DOF sees improving revenue collections
MANILA - All is not lost yet in the constant battle against the forces of taxation that diminish the government’s heightened collection efforts each year, the Department of Finance said.
Finance Undersecretary Gil Beltran acknowledged that while current collection indicators paint a grim picture on where the revenue numbers will be five or six months down the road, they continue to pin their hopes on the better-than-expected output growth in the second quarter that has proven the doomsayers wrong.
He reiterated in an e-mail that the tax-effort ratios of the Bureau of Internal Revenue (BIR), the Bureau of Customs (BOC) and even that of the government itself may have been falling in recent months, but he continues to be positive they could still turn things around as local output, measured as the gross domestic product, has proven stronger than the forecast of most economists and experts.
“The decline in the BIR tax effort was due to the implementation of several revenue-eroding measures such as Republic Act 9504 and the resulting lower income-tax take.
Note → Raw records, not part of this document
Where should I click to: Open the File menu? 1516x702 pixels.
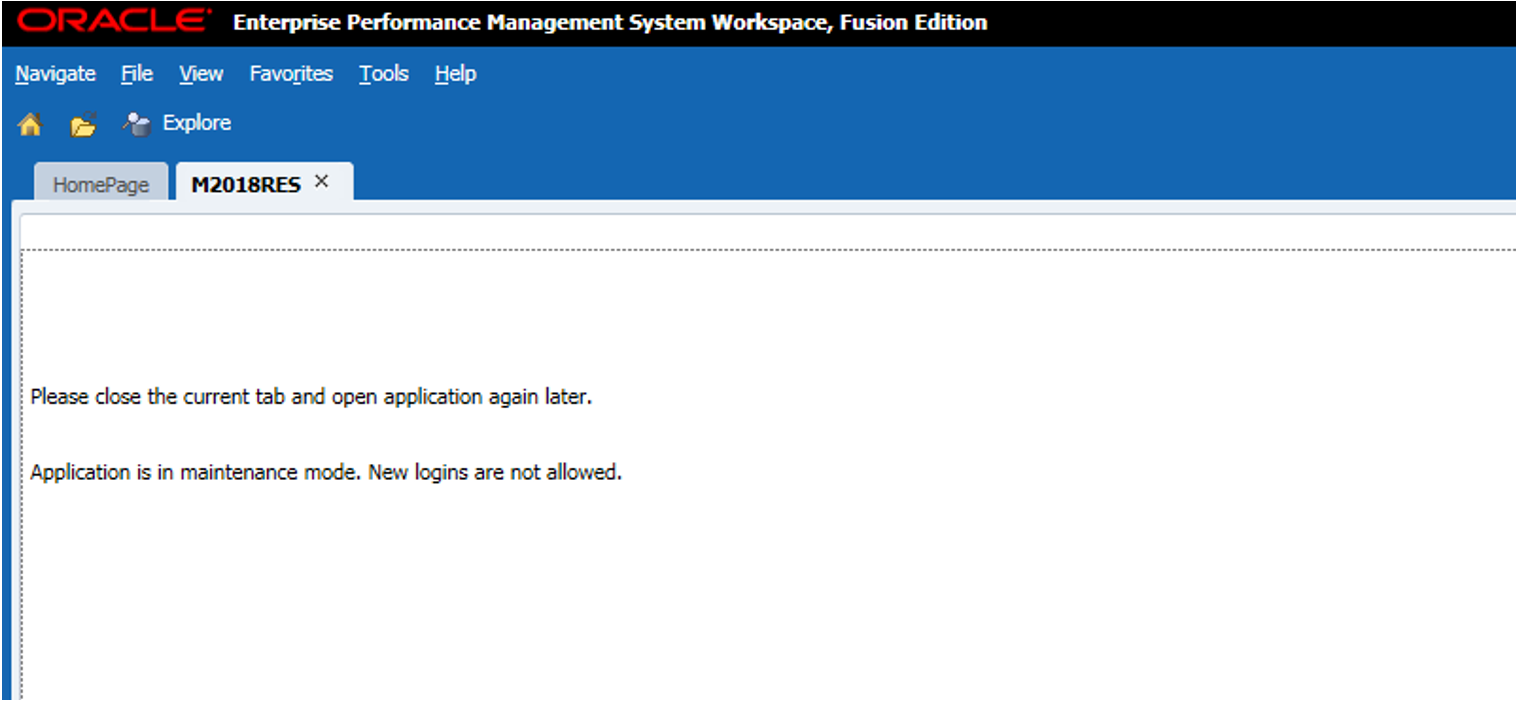coord(137,74)
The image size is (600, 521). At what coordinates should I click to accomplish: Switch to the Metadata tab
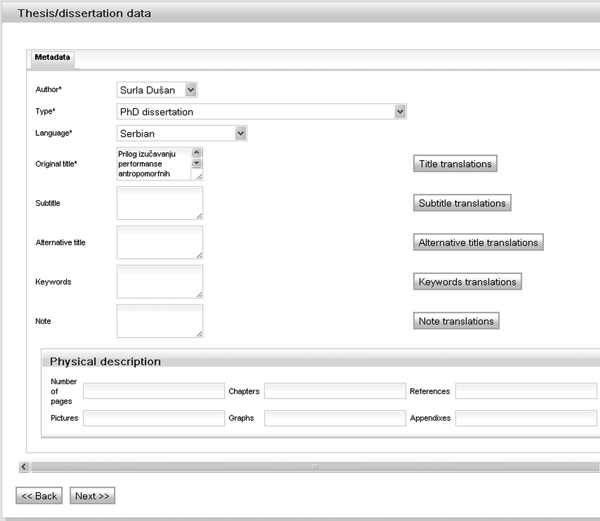[x=50, y=58]
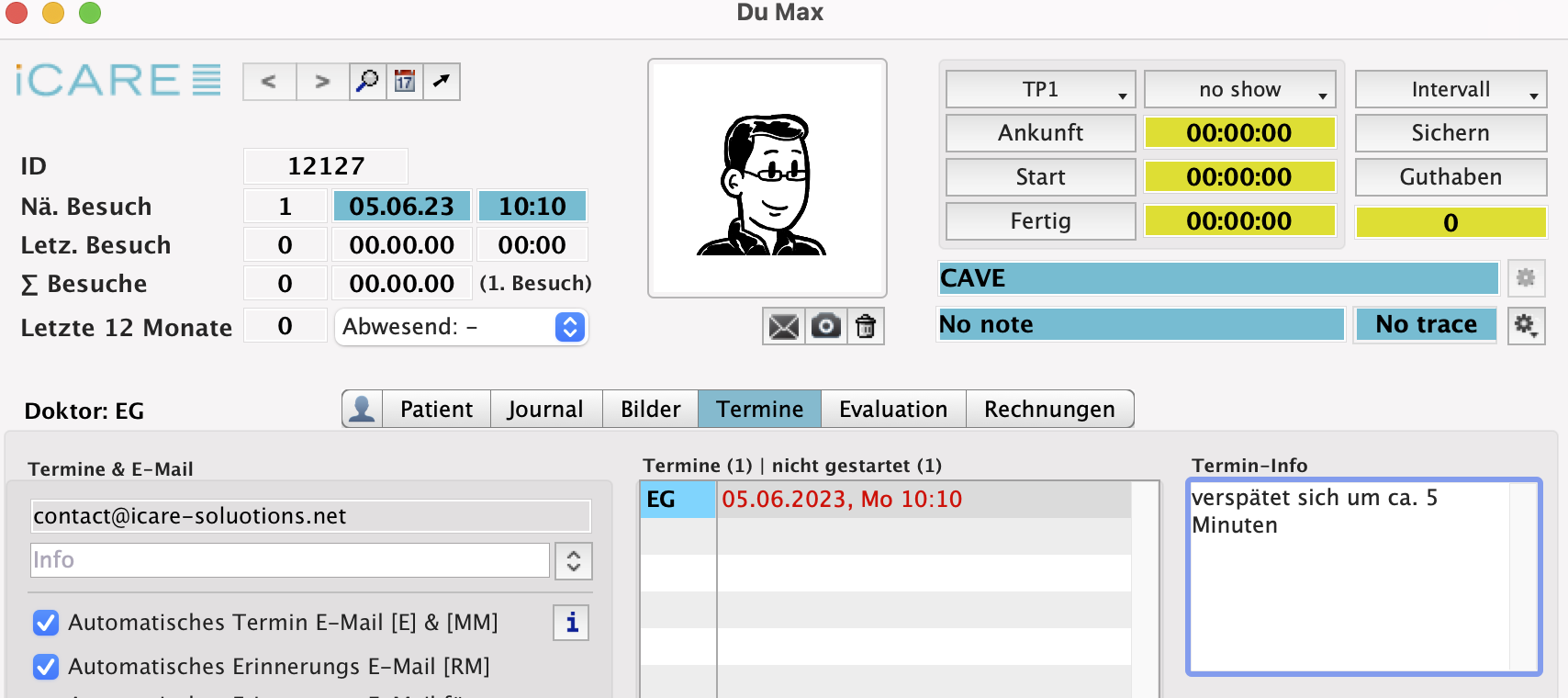The image size is (1568, 698).
Task: Open the no show dropdown
Action: point(1238,90)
The BOC also underperformed because of the 32-percent decline in import volume in the first half,” Beltran explained.
The particular piece of legislation he referred to earlier exempted the country’s minimum-wage earners from paying income tax and expanded the amount of personal exemptions allowed to each one, generating billions of pesos in foregone income tax.
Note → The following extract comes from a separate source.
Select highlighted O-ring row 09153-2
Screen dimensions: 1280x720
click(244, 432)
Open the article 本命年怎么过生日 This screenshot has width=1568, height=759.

According to Beltran, the tax-effort ratios of the BIR, the BOC and the government as a whole deteriorated significantly in the first half compared with a year earlier.
While the BIR had a tax-effort ratio of 11.2 percent last year, this fell to only 10.4 percent this year; the BOC, which had a ratio of 3.3 percent last year, only had 2.9 percent this year.
As a result, the government’s tax-effort ratio stood at only 13.5 percent in the first half versus 14.7 percent last year.
But hope springs eternal, Beltran said in paraphrase. As growth is seen to accelerate a bit more in the second half, tax collection should also move up significantly, he said.
Excise-tax collection next year should improve as a result, totaling more or less P60.16 billion from this year’s forecast collection of P58.04 billion, he added.
Some P21.29 billion were to be generated from excisable alcohol products alone from this year’s expected collection of P20.05 billion.
Another P26.51 billion were to be generated from tobacco excise this year from last year’s P25.3 billion.
Beltran said these numbers have already been forwarded to Congress, which had committed to help the government craft further legislative reforms in excise collection.